Stretch away tension, muscle soreness and achy joints with a big and bold flexibility routine that is divided in three segments, upper body, lower body, balance and small joints. Eliza Young and AquaGym Fitness are back with Stretch Flex ROM, a follow-up video that is designed to promote healthy joints and functional fitness by increasing the range of motion (ROM) of the dynamic stretches.
Poolfit provides a wide variety of water workouts, designed for all ability levels and fitness goals. Clearly, the HIIT and cardio workouts are the most popular, but cardiorespiratory endurance and body composition are just two of the five essential components of fitness that comprise optimal physical health. Flexibility and muscular endurance & strength are equally important. For example, if you lacked flexibility, you wouldn’t be able to do a HIIT workout in the pool without injuring yourself. As we age, we often encounter an endless cycle of pain, stiffness and injury due to a lack of flexibility in our muscles and joints. Consequently, our ability to exercise becomes limited by pain and injuries. Making flexibility training a consistent part of your exercise routine can help you avoid this cycle of chronic and acute injury.
The first Stretch Flex video with Eliza posted in April 2021 and was ranked by some subscribers as one of their favorite videos in the Poolfit summer survey. In the blog for that video, Eliza shared that her inspiration for Stretch Flex began in a tank of water while she was undergoing aquatic rehab for orthopedic issues. Due to an overexposure to Vitamin A as an infant, Eliza endured months in the hospital and over 20 surgeries on her legs due to severe deformities. After being told she would be wheelchair bound as an adult, she proved her doctors wrong by dedicating herself to fitness and a healthy lifestyle, including a passion for yoga and water exercise. If you missed Eliza talking about her journey in the first Stretch Flex blog, WATCH the video below.
As mentioned above, flexibility is one of the essential components of fitness and applies to both muscles and the joints that move the muscles. One cannot be separated from the other. The purpose of Stretch Flex ROM is to go deeper into the stretches for enhanced joint mobility. Similar to the recently posted Flexibility in Motion, Stretch Flex showcases dynamic flexibility as opposed to static stretching. Muscles are attached to joints, and as movements are performed with a full ROM in a slower, controlled cadence, improvements in both muscular flexibility and joint mobility are achieved.

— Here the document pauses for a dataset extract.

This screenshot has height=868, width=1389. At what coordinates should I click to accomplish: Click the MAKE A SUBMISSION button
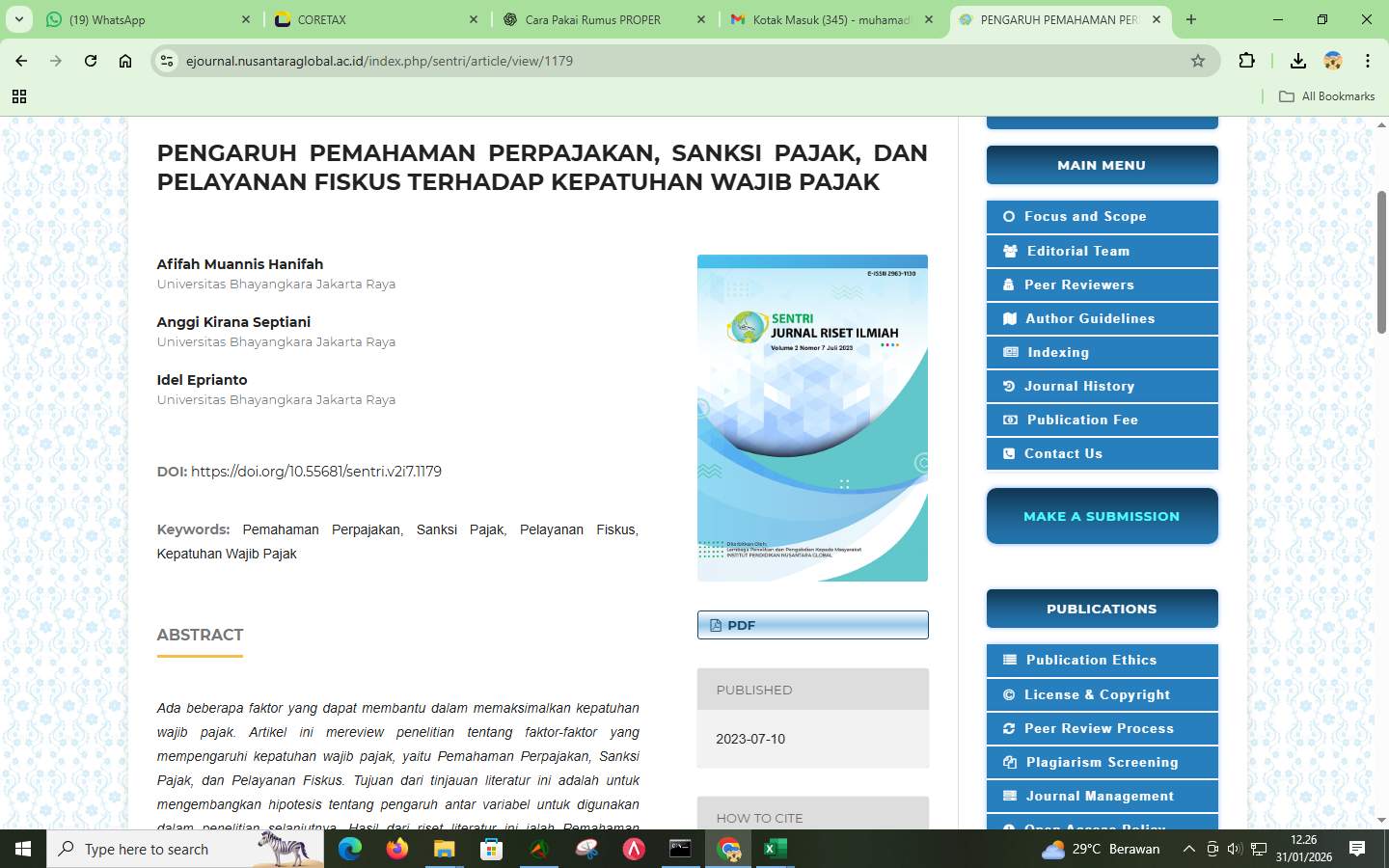(1102, 516)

Stretch Flex’s signature style is that movements are performed with repetition for a longer period of time in order to connect mind and breath to the exercise. Designed with yoga-inspired concepts, the large flowing movements are paired with breath work to create a meditative, tension-releasing experience in the pool. Watch Eliza talk more about the Stretch Flex ROM routine.
Stretch Flex ROM can and should be used in conjunction with other Poolfit workouts. Consider either adding some extra stretching after a cardio workout or devote a couple days a week to just flexibility training. Don’t be intimidated by the 54-minute duration of the video. You can just do ONE of the three segments. For example, if your shoulders are bothering you, just do the upper body segment. If your hips are feeling tight, then just do the lower body segment. Below are the time codes of the three segments to better assist you in splitting the routine up.
Upper Body: Total time – 20 minutes. Start: 1:19 Finish: 21:52
Lower Body: Total time – 20 minutes. Start: 21:53 Finish: 42:18
Balance & Small Joints: Total time – 10 minutes. Start: 42:19 Finish: 53:43
Pool extends a big thank you to Eliza for offering up her own stretching routine, one that has helped her overcome her own physical limitations. We hope you enjoy some mindful and meditative stretching and that you reap the benefits of better movement, decreased pain and less stress.